You simply have to remove the fleqn environment: it makes equations start at the leftmargin (like the fleqn document class option, but only within the environment).

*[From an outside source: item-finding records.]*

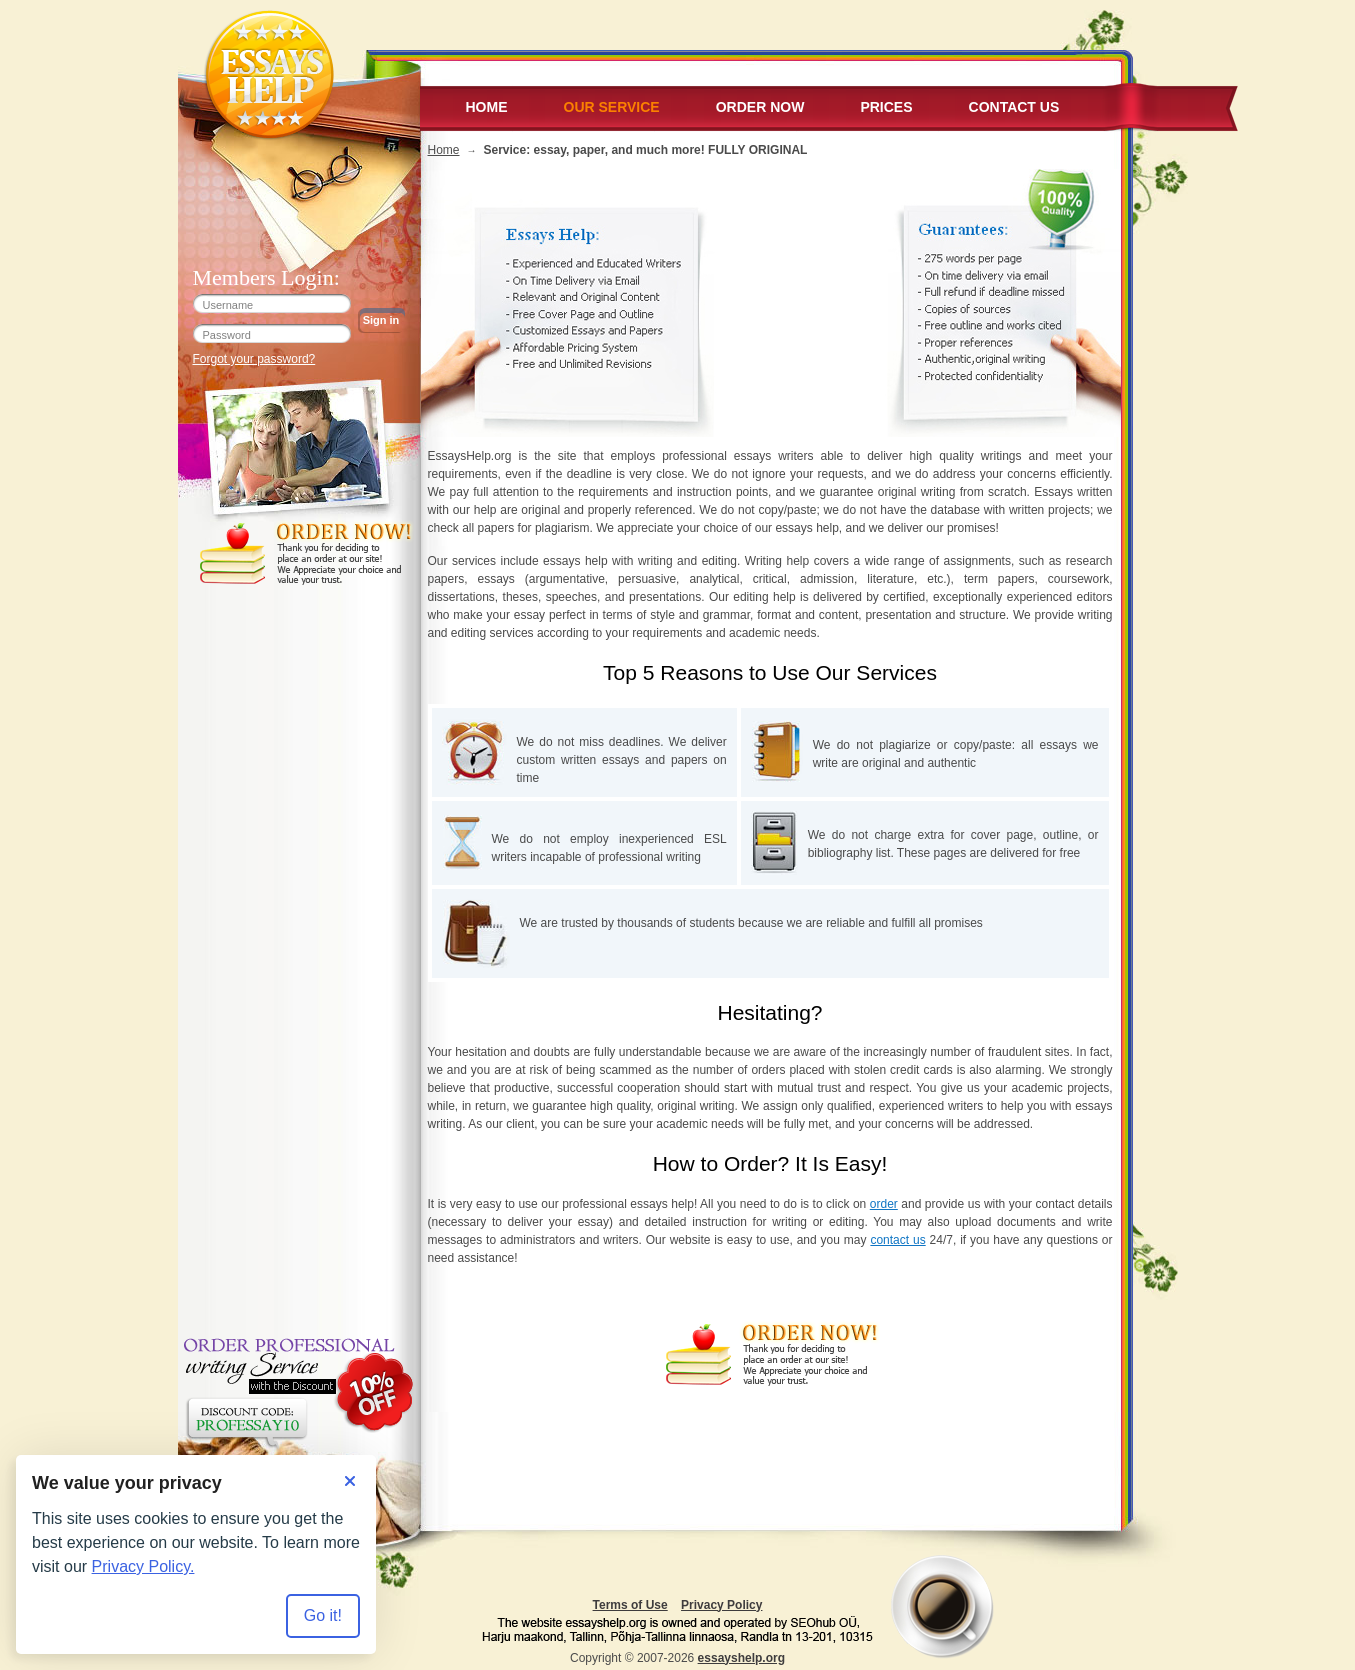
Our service (612, 107)
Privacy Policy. (143, 1566)
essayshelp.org (741, 1658)
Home (487, 107)
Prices (886, 107)
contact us (897, 1240)
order (884, 1204)
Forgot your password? (254, 359)
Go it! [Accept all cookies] (323, 1615)
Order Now (760, 107)
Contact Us (1014, 107)
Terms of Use (630, 1605)
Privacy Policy (721, 1605)
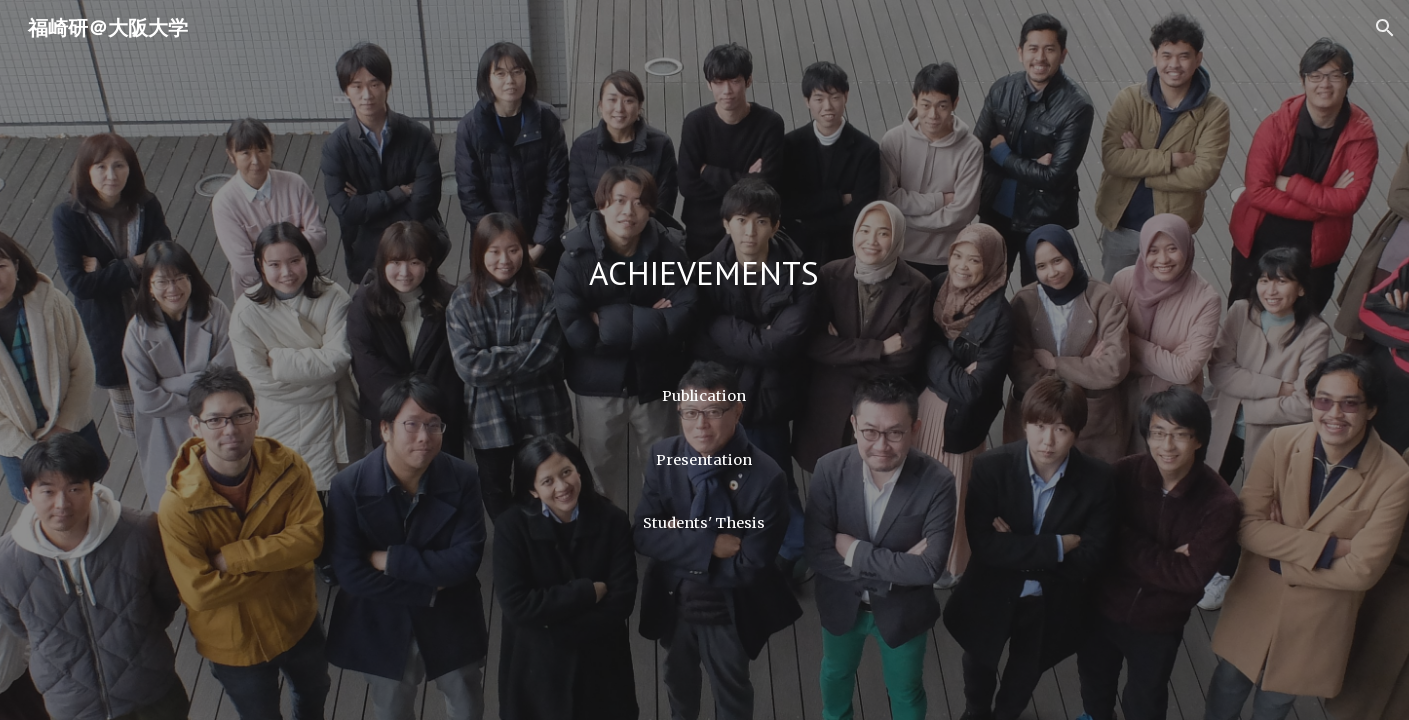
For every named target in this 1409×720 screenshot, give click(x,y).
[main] (704, 278)
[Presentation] (704, 459)
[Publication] (704, 396)
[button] (1385, 28)
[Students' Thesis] (704, 522)
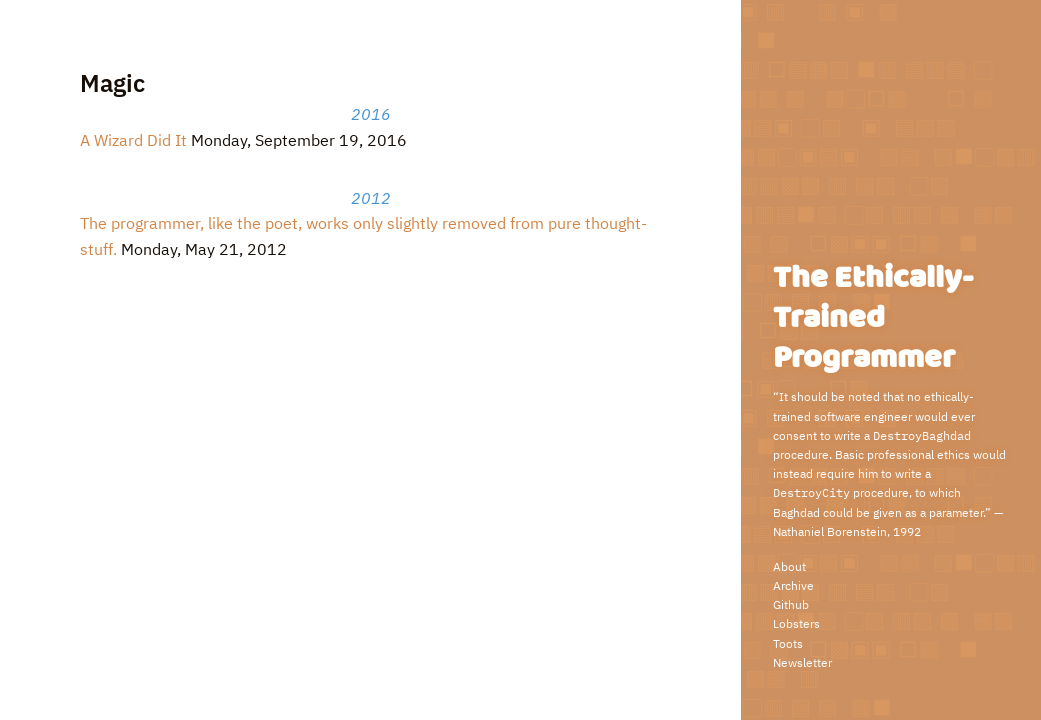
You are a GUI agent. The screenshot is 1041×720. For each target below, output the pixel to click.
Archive (793, 585)
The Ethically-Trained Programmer (873, 318)
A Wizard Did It (133, 140)
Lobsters (796, 623)
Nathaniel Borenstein (830, 531)
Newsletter (802, 662)
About (789, 566)
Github (791, 604)
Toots (788, 643)
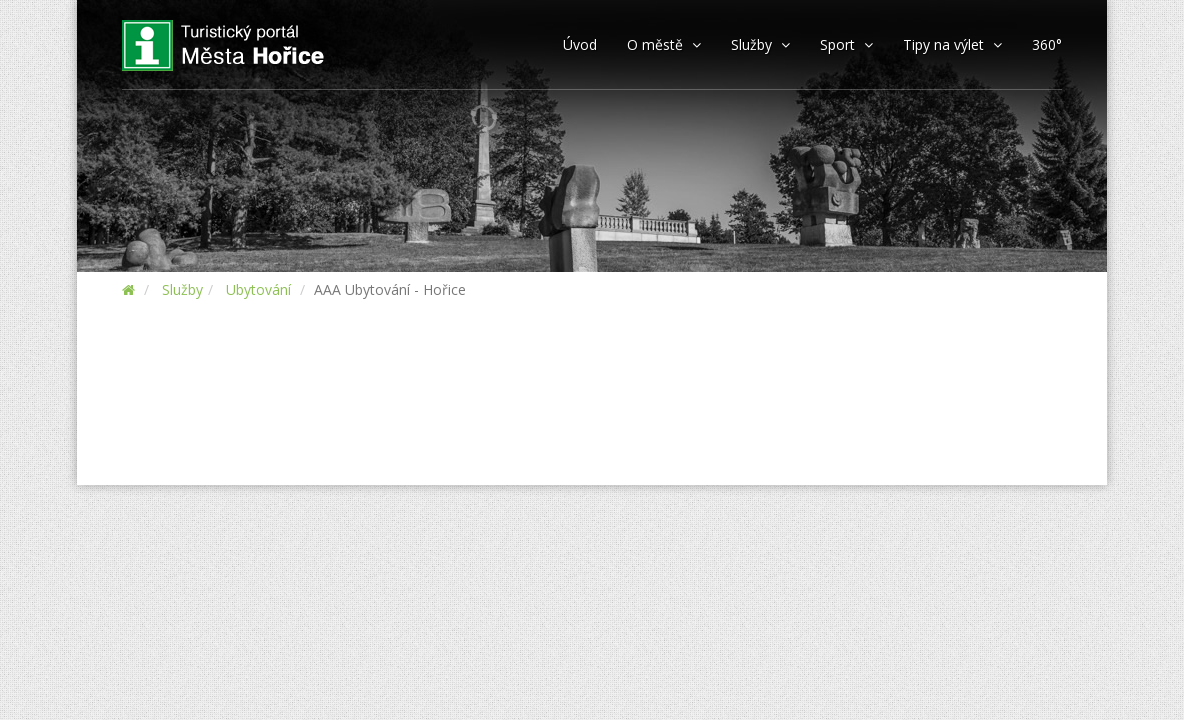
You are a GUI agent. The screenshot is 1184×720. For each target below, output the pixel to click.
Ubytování (258, 289)
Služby (182, 289)
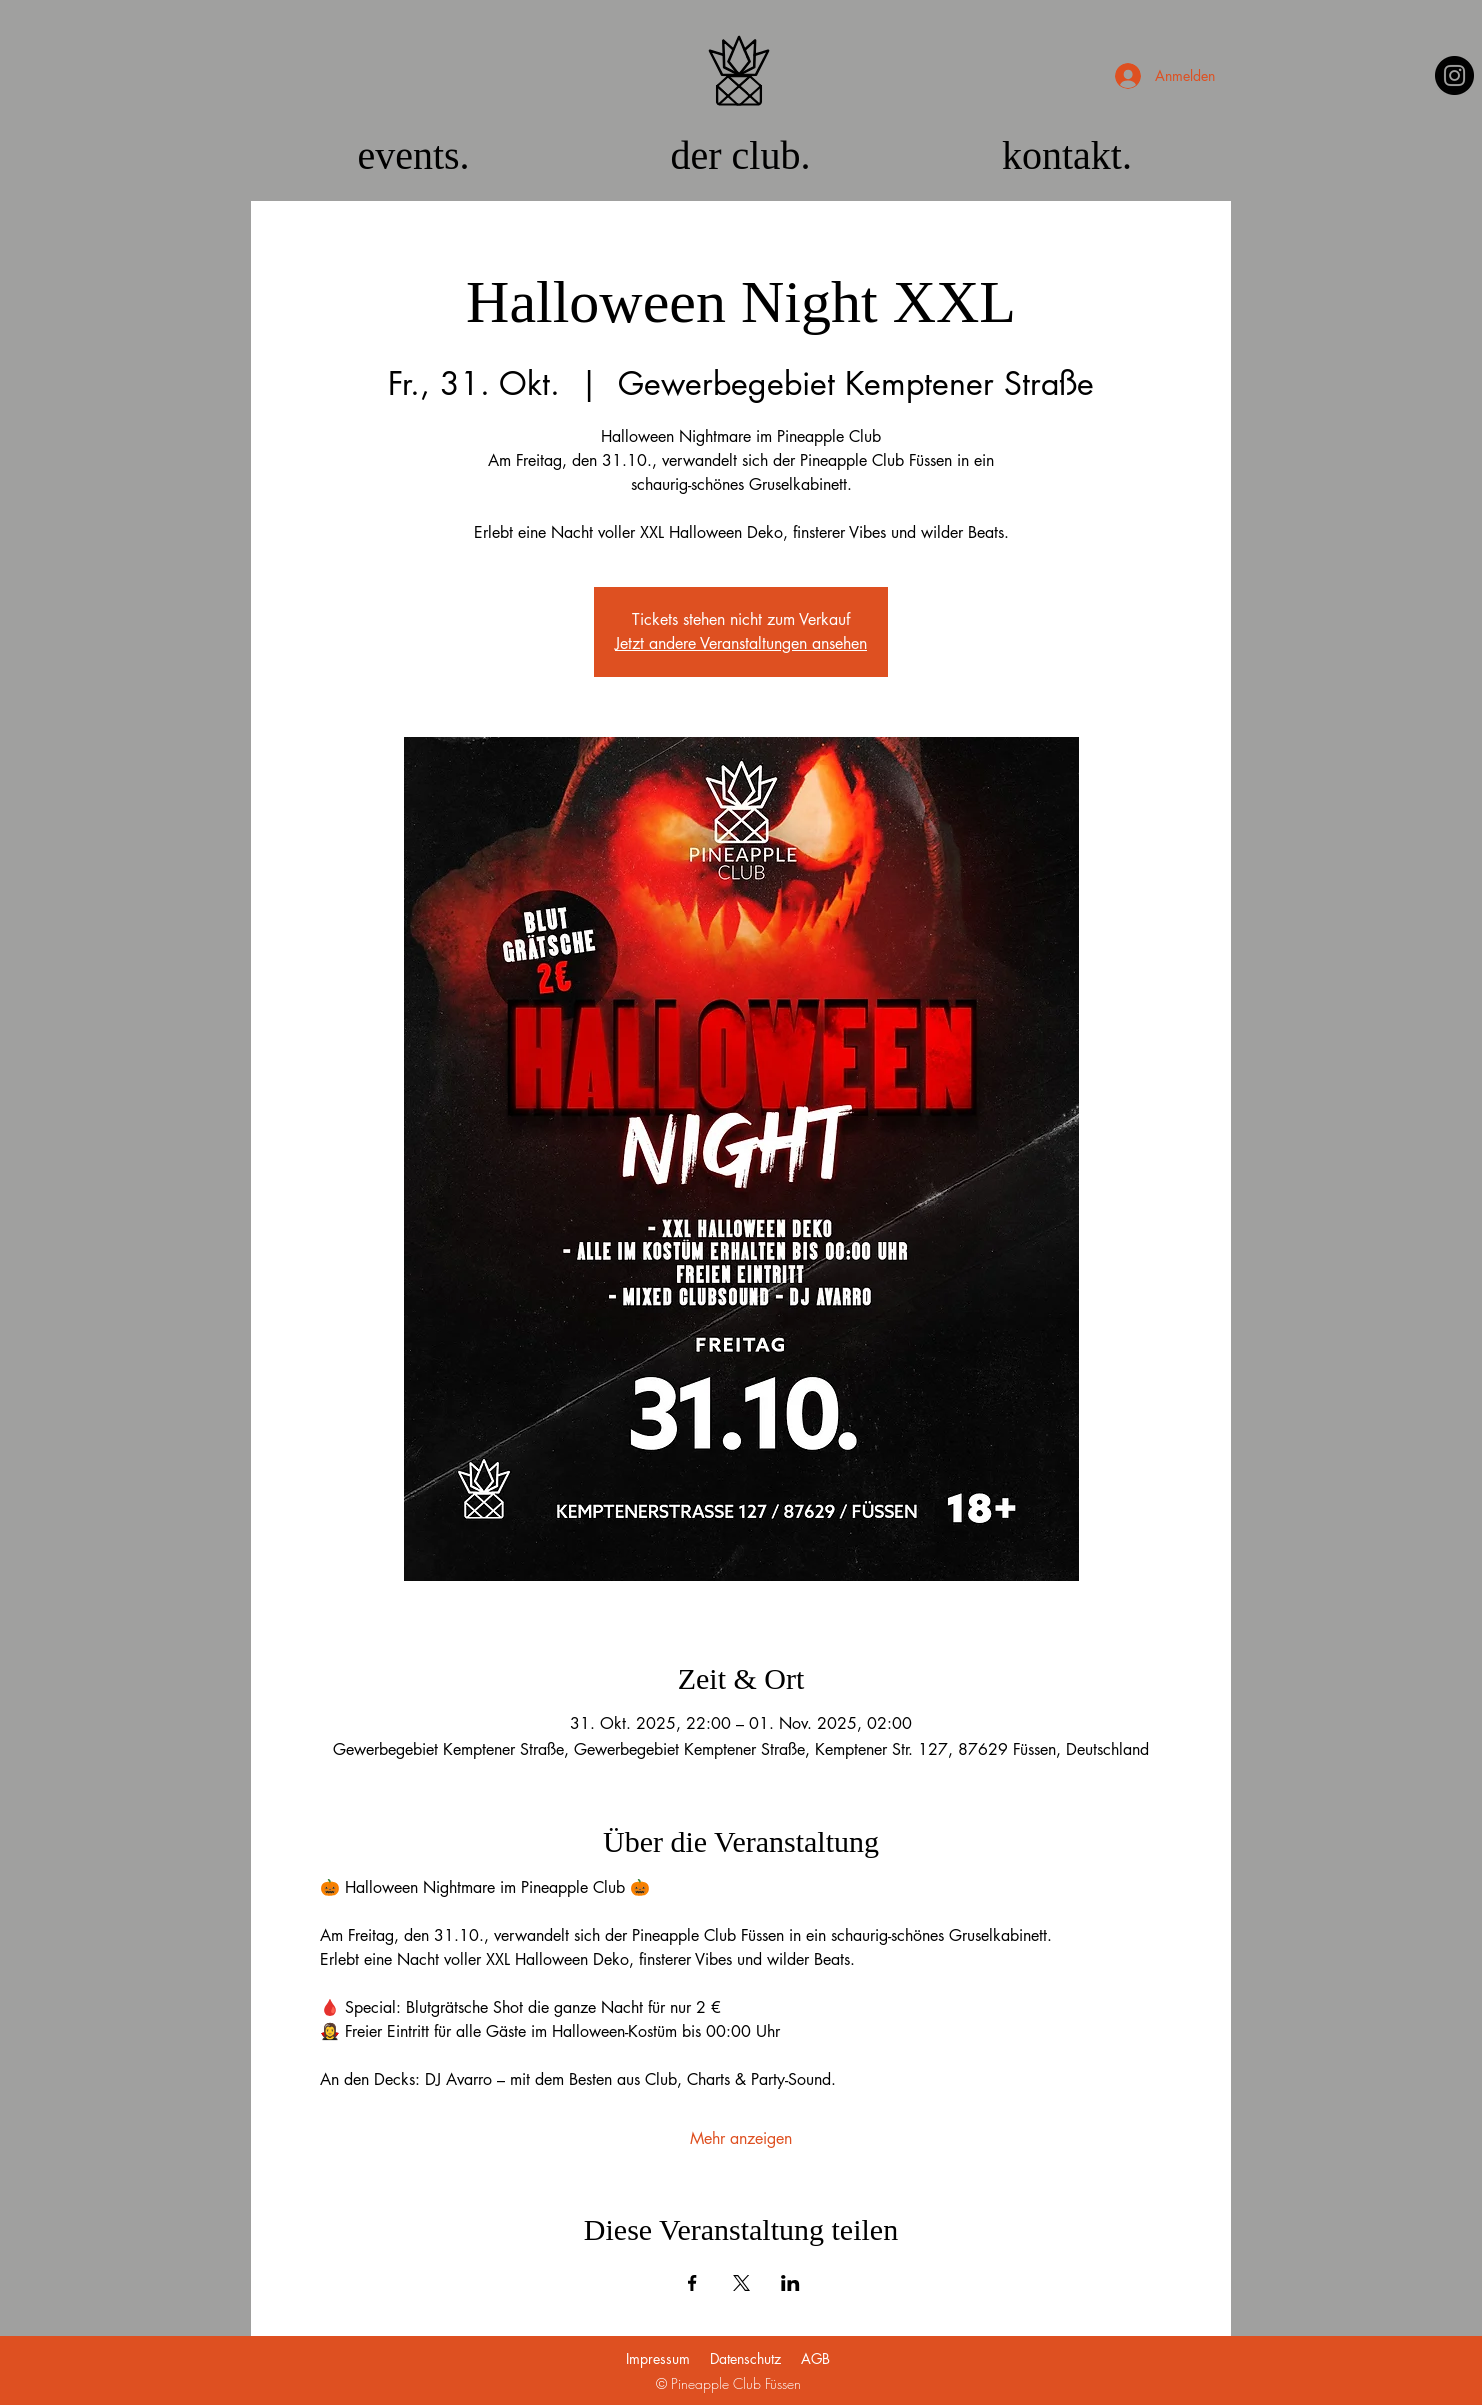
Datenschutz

So hopefully the fllowing code produces what you want:

\documentclass[12pt, a4paper]{article}
\usepackage[utf8]{inputenc}
\usepackage[T1]{fontenc}
\usepackage{lmodern}
\usepackage[english]{babel}
\usepackage{physics}
\usepackage{mathtools, nccmath}
\usepackage{calc}
\usepackage{float}
\usepackage{fancyhdr}
\usepackage[makeroom]{cancel}
\usepackage{mdframed}
\usepackage[showframe]{geometry}

\begin{document}

\begin{equation}\label{in1}
\begin{aligned}[t]
\textcolor{blue}{\int_0^{r_1} r_2^2 e^{-\frac{2Zr_2}{a}} \mathrm{d}r_2} &=\begin{vmatrix}
u = r_2^2 &u' = 2r_2 \\
v'=e^{-\frac{2Zr_2}{a}} &v = -\frac{a}{2Z} e^{-\frac{2Zr_2}{a}}
\end{vmatrix} \\
 & = \left[\frac{r_2^2 e^{-\frac{2zr_1}{a}}}{-\frac{2Z}{a}} \right]_0^{r_1} + \int_0^{r_1} r_2 \frac{a}{Z} e^{-\frac{2Zr_2}{a}}
\mathrm{d}r_2 =
\\
 & = \left[\frac{r_2^2 e^{-\frac{2zr_1}{a}}}{-\frac{2Z}{a}} \right]_0^{r_1} + \left[-\frac{a^2}{Z}r_2 \frac{e^{-\frac{2Zr_2}{a}}}{2Z} \right]_0^{r_1} + \int_0^{r_1} \frac{ a^2}{2Z^2} e^{-\frac{2Zr_2}{a}} \mathrm{d}r_2 = \\
 & = \left[\frac{r_2^2 e^{-\frac{2zr_1}{a}}}{-\frac{2Z}{a}} \right]_0^{r_1} + \left[-\frac{a^2}{Z}r_2 \frac{e^{-\frac{2Zr_2}{a}}}{2Z} \right]_0^{r_1} + \left[-\frac{a^3}{4Z^3}e^{-\frac{2Zr_2}{a}} \right]_0^{r_1} = \\
 & = -\frac{ar_1^2e^{-\frac{2Zr_1}{a}}}{2Z} - \frac{a^2}{2Z^2}r_1e^{-\frac{2Zr_1}{a}}-\frac{a^3}{4Z^3} \left(e^{-\frac{2Zr_1}{a}}-1 \right)
\end{aligned}
\end{equation}
\mbox{}

\begin{equation}\label{in2}
\begin{aligned}[t]
\textcolor{red}{\int_{r_1}^{\infty} r_2 e^{-\frac{2Zr_2}{a}} \mathrm{d}r_2 } & = \begin{vmatrix}
u = r_2 &u' = 1 \\
v'=e^{-\frac{2Zr_2}{a}} &v = -\frac{a}{2Z} e^{-\frac{2Zr_2}{a}}
\end{vmatrix} = \\
& = \left[-\frac{ar_2}{2Z}e^{-\frac{2Zr_2}{a}} \right]_{r_1}^{\infty} + \int_{r_1}^{\infty} \frac{a}{2Z}e^{-\frac{2Zr_2}{a}}\mathrm{d}r_2 = \\
& = \left[-\frac{ar_2}{2Z}e^{-\frac{2Zr_2}{a}} \right]_{r_1}^{\infty} + \left[-\frac{ar_2}{4Z^2}e^{-\frac{2Zr_2}{a}} \right]_{r_1}^{\infty} = \\
& = \frac{ar_1}{2Z}e^{-\frac{2Zr_1}{a}}+\frac{a^2}{4Z^2}e^{-\frac{2Zr_1}{a}}
\end{aligned}
\end{equation}

\end{document}